Talk about poor business communication; is this likely to make me a customer?

I received an email today that I found quite astounding from a financial advisor at a very well known global wealth management company.  Here it is in its entirety:

“Dear Paladino,

Just a quick note to let you know that I have entered your e-mail address into my address book so that I can stay in touch with you on a frequent basis. As I periodically run across information that I feel you would be interested in, I will forward it on to you.

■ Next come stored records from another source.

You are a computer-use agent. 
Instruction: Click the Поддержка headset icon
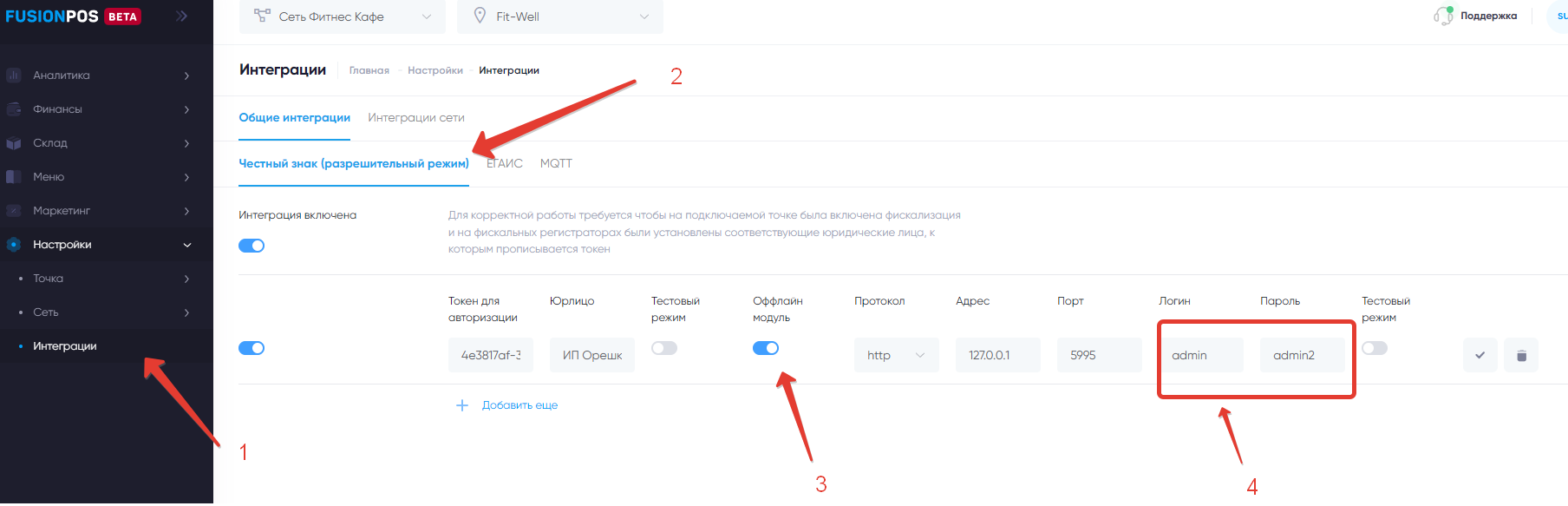tap(1443, 16)
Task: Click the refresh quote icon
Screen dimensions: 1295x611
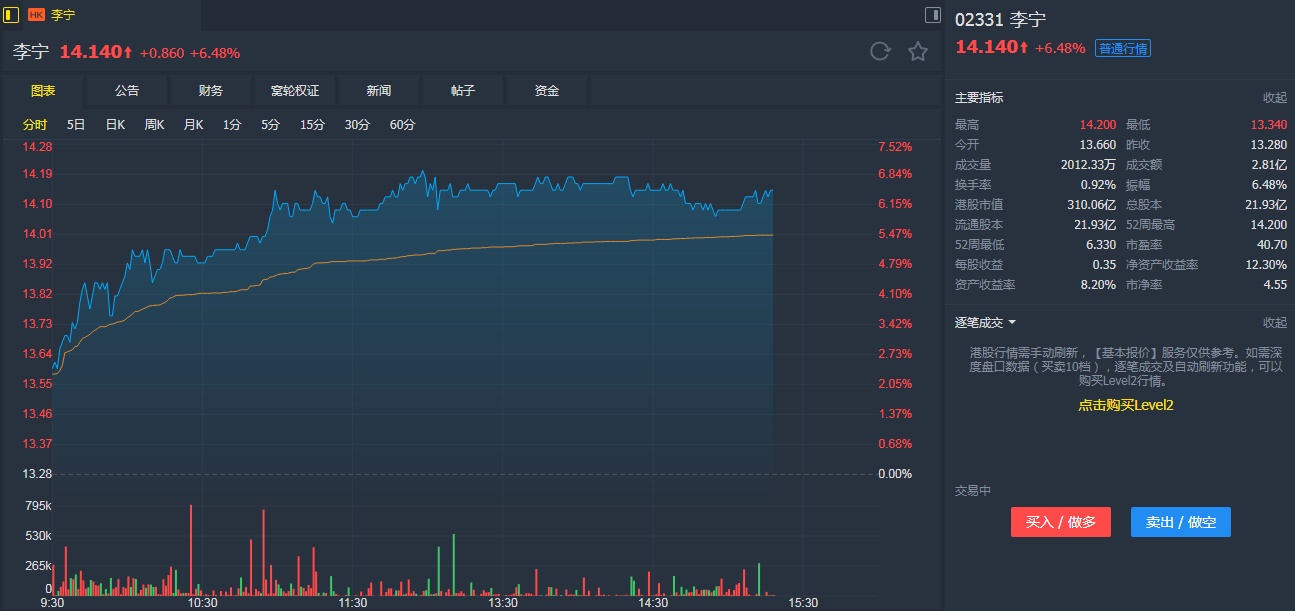Action: click(880, 52)
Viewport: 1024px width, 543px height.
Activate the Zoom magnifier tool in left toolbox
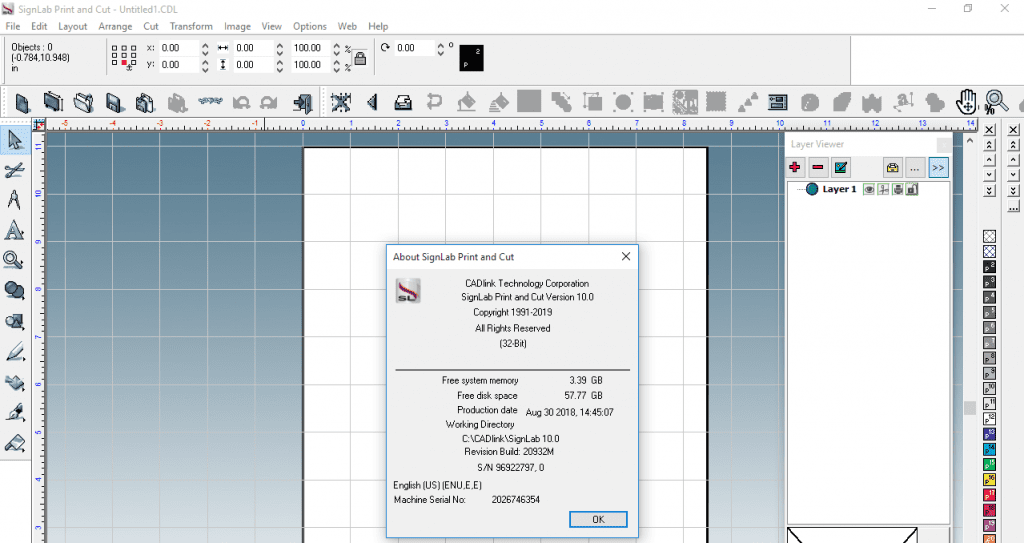click(x=14, y=260)
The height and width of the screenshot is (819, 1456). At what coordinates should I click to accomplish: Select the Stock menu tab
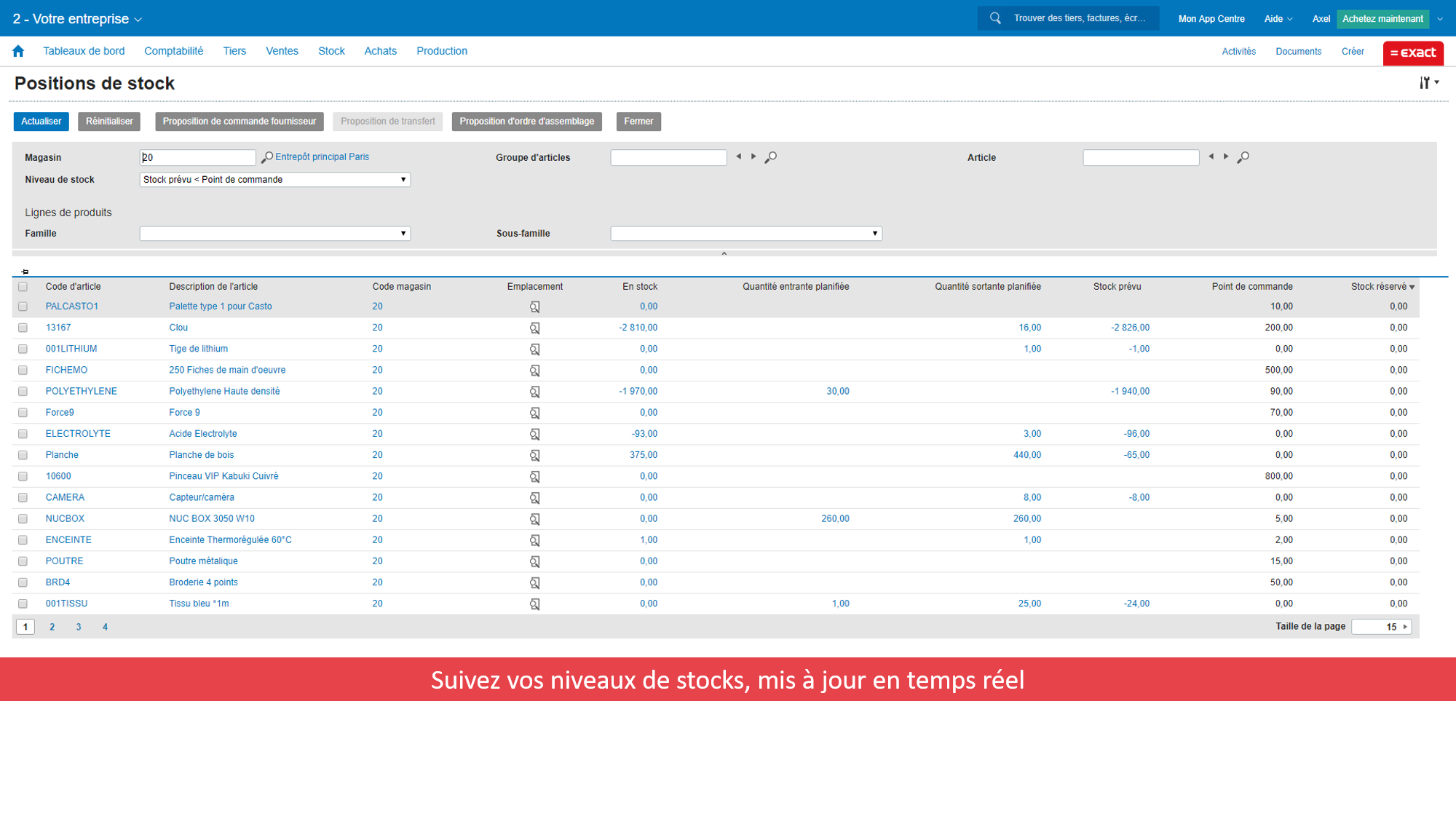coord(331,51)
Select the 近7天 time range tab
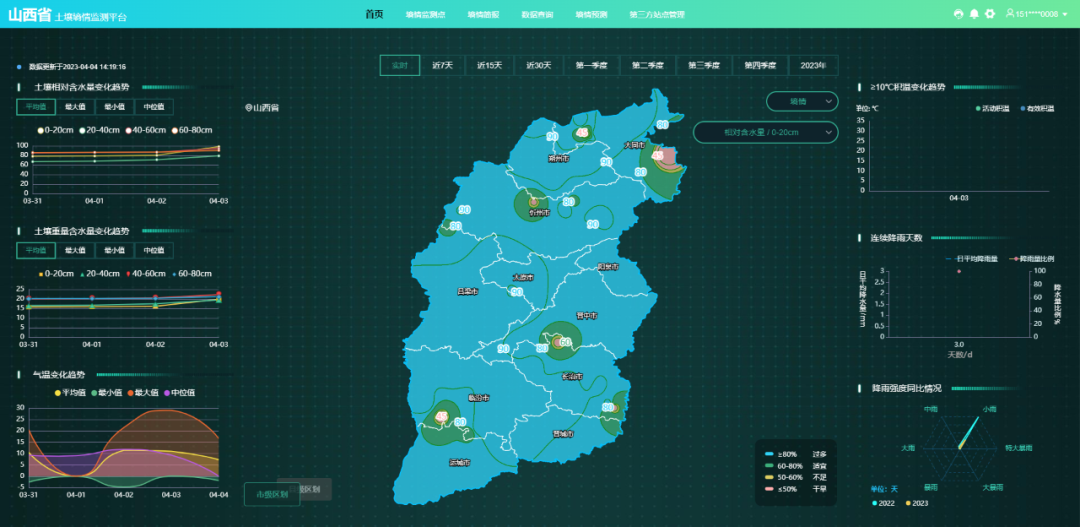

I hope everything is going well for you. Please feel free to contact me whenever I can be of assistance.

Sincerely,”

The name of the sender and her company shall remain nameless, not so much to protect the guilty, but because I don’t think everyone in this well respected company sends out emails like this.  First, it would be nice to be called “Ms. Paladino.”  Secondly, who gave her permission to enter my email address in her address book?  I don’t want to hear from her on a frequent basis — or at all, thank you.

This email is not only rude, it is against the law.  I guess she feels letting me know that I’m on her mailing list implies my opt-in.  I quickly scrolled to the bottom of the email after all the mandatory compliance  copy and breathed a sigh of relief when I saw that I could opt out of receiving messages from her.  Bingo.  Gone.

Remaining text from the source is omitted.